Output only the span of lines that begins at the line containing "The width and height of the screenshot is (800, 451)." and ends at the last line of the data, both included, exactly as they appear.

[Raw data]
----------------
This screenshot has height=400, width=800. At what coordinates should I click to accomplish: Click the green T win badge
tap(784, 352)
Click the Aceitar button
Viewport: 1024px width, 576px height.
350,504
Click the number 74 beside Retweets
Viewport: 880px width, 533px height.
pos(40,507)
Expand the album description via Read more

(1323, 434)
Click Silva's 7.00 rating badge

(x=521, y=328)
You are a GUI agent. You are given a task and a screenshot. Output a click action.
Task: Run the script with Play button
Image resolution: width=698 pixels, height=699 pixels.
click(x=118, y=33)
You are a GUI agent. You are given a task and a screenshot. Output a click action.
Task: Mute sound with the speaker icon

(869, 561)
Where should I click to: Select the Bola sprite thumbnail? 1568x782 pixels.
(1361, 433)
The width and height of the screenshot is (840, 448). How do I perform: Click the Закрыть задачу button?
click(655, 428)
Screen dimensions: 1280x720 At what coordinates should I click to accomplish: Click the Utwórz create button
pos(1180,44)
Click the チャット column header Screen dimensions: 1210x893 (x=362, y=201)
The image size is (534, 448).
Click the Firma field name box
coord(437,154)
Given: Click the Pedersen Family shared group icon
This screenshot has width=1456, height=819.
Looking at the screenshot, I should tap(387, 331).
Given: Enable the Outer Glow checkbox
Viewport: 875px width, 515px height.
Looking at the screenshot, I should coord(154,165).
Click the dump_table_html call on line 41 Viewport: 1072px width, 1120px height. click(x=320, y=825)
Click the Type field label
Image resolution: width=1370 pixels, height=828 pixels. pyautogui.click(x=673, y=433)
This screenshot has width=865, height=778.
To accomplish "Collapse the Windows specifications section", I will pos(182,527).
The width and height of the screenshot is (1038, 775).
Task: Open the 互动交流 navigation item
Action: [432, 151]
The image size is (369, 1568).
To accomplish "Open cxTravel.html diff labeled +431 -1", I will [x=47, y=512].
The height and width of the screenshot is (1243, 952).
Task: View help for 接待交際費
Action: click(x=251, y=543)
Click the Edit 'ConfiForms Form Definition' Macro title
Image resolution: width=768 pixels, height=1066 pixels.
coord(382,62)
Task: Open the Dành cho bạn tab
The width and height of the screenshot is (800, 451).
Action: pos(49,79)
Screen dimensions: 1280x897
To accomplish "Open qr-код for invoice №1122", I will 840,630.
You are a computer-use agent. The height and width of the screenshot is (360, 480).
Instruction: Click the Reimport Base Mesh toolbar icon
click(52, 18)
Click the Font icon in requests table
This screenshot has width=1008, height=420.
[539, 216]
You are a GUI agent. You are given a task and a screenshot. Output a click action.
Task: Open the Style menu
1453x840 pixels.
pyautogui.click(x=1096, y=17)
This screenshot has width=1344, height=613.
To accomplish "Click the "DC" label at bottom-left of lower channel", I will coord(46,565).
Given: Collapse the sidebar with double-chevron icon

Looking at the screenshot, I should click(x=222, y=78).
----------------
[Task result]
The width and height of the screenshot is (800, 451).
Action: pos(49,79)
Screen dimensions: 1280x897
To accomplish "Open qr-код for invoice №1122", I will 840,630.
You are a computer-use agent. The height and width of the screenshot is (360, 480).
Instruction: Click the Reimport Base Mesh toolbar icon
click(52, 18)
Click the Font icon in requests table
This screenshot has width=1008, height=420.
[539, 216]
You are a GUI agent. You are given a task and a screenshot. Output a click action.
Task: Open the Style menu
1453x840 pixels.
pyautogui.click(x=1096, y=17)
This screenshot has width=1344, height=613.
To accomplish "Click the "DC" label at bottom-left of lower channel", I will coord(46,565).
Given: Collapse the sidebar with double-chevron icon

Looking at the screenshot, I should click(x=222, y=78).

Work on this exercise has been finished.